A terme, la consommation d’eau de l’agriculture pourrait être multipliée par trois et demi. Or, les réseaux d’eau potables sont déjà très sollicités par l’augmentation démographique et la consommation estivale des villas. Bref, il faut agir, ainsi que l’a demandé le Grand Conseil dans une motion adoptée en 2022.

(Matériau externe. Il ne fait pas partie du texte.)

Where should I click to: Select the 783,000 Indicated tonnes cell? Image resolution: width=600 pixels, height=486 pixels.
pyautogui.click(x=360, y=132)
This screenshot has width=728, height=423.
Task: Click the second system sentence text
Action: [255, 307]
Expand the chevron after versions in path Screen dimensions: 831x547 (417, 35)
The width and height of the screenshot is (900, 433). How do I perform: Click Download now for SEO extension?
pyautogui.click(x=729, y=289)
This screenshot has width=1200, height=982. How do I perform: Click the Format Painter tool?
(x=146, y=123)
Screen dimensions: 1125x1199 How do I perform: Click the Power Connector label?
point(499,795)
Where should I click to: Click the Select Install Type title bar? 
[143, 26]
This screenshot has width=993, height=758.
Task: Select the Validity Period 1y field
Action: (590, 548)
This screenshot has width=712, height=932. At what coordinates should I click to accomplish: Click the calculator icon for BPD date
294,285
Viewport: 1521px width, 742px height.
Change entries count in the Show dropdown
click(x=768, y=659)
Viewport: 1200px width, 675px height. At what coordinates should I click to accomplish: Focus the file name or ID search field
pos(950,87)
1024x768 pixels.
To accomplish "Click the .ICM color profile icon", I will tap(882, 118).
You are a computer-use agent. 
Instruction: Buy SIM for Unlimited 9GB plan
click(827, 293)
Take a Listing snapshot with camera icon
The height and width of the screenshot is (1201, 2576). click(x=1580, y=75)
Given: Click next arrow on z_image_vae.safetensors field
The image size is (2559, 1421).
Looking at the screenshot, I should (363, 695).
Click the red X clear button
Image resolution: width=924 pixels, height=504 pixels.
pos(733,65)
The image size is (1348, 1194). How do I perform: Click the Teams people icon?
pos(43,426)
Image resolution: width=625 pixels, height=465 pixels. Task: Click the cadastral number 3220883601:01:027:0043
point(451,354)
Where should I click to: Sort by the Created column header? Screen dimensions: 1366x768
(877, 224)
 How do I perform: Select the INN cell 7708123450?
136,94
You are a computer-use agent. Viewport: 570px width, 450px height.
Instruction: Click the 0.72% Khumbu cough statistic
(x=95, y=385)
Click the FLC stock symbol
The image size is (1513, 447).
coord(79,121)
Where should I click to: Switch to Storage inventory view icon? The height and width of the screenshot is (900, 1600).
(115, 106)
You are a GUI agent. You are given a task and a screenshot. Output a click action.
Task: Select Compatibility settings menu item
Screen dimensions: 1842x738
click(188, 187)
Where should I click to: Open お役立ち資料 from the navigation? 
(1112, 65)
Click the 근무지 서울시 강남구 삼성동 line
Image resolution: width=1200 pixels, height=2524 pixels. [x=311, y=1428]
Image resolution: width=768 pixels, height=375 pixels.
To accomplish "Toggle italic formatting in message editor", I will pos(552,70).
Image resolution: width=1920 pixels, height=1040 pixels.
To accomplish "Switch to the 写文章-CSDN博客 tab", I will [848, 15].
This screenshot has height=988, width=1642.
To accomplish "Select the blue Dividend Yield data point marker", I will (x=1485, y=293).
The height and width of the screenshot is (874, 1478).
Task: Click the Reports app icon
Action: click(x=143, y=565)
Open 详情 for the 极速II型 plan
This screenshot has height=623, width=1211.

Le canton, SIG et les milieux agricoles planchent sur une infrastructure à trois étages. Premièrement, un réseau structurant, en mains publiques – des artères de grande capacité amenant l’eau brute dans les zones où on en aura besoin. Deuxièmement, un réseau primaire agricole, conduisant l’eau brute jusqu’aux parcelles. Il pourrait être relié au réseau structurant ou pomper directement l’eau dans des nappes profondes, qui n’alimentent pas directement les rivières. Des syndicats agricoles et de communes l’exploiteraient. Le réseau secondaire, aux mains des agriculteurs, distribuera l’eau sur les parcelles. Des communes et des industries pourraient aussi se connecter.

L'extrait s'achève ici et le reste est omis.